WHAT YOU SHOULD DO:
Please repeat, exactly as written, the line containing "The width and" and every line after it through the end of the records below, leaving out any pictures.

___ DATA SUPPLIED

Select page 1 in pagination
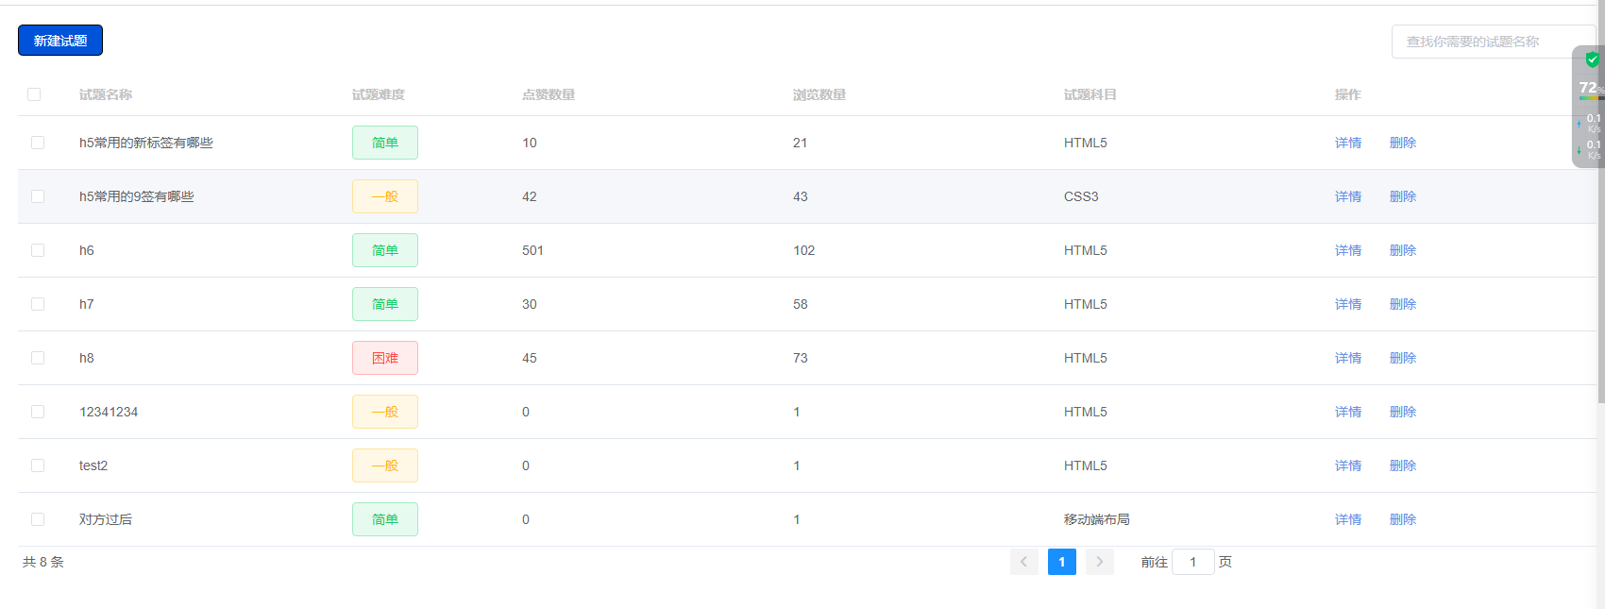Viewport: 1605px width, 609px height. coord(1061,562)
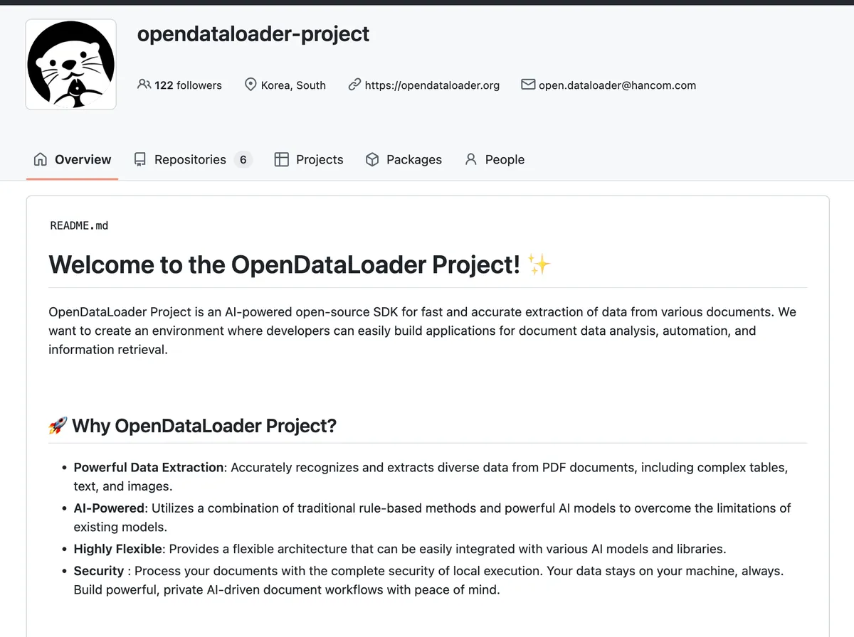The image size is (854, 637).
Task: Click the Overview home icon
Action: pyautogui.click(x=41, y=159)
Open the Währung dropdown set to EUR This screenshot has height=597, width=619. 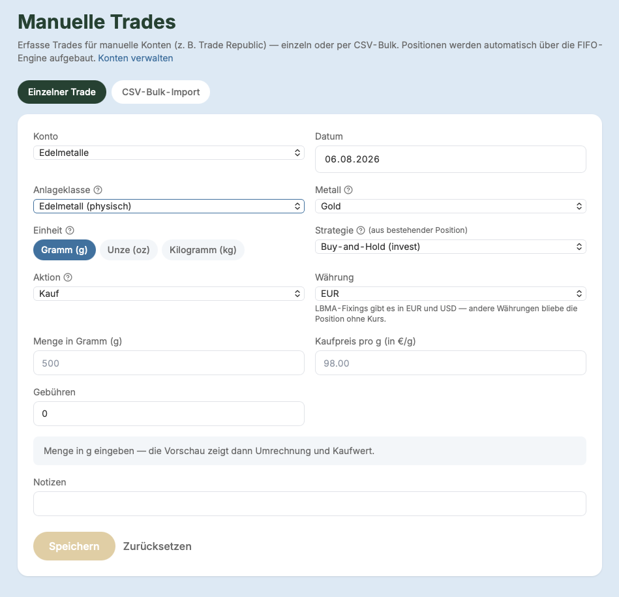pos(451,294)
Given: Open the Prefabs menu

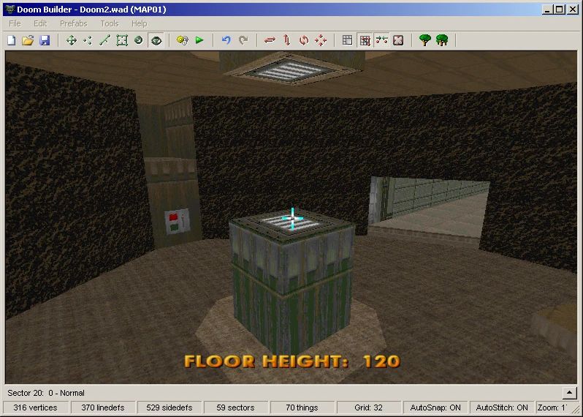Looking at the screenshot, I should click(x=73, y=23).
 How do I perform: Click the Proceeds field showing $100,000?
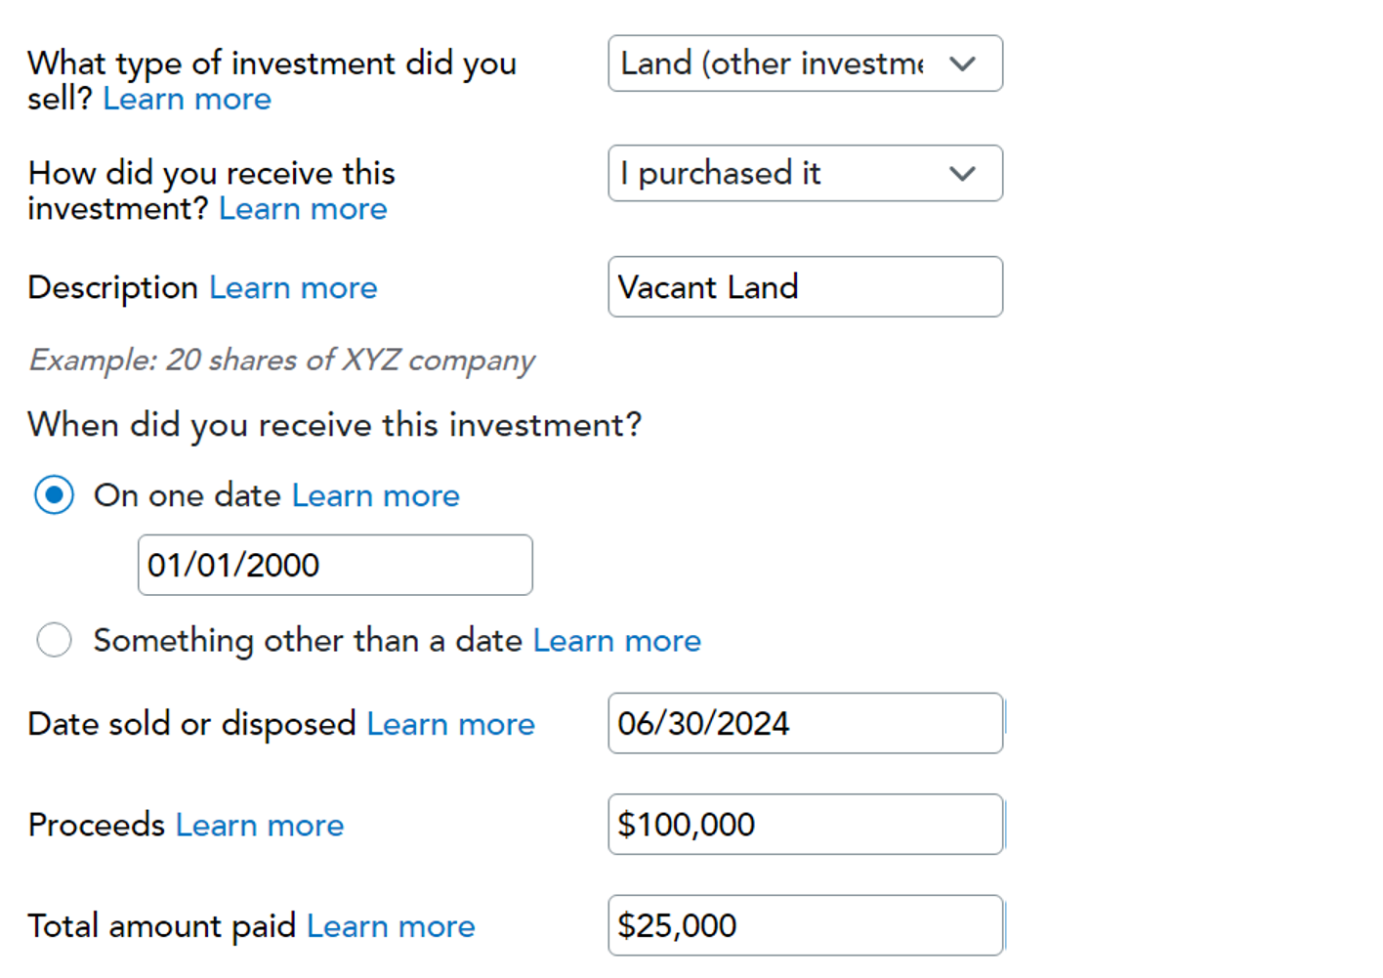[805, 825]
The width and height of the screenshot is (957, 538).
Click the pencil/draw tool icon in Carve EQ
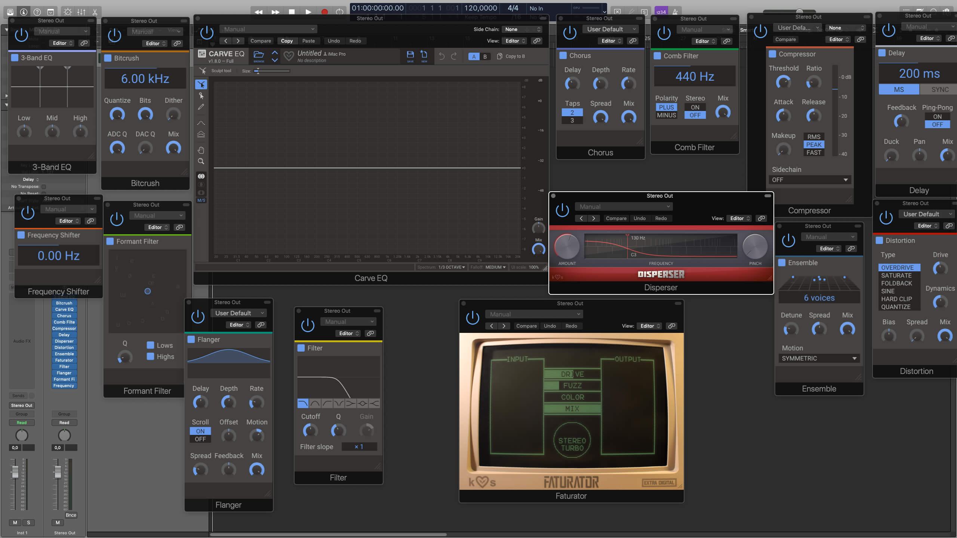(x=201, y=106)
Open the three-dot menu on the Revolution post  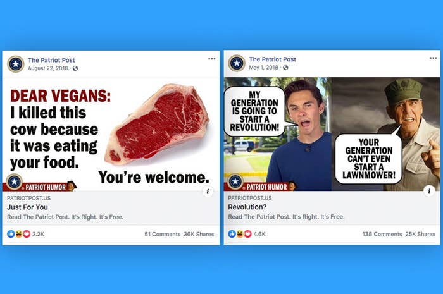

______

WRITTEN ANSWER:
The width and height of the screenshot is (957, 538).
Click the pencil/draw tool icon in Carve EQ
(x=201, y=106)
Open the three-dot menu on the Revolution post  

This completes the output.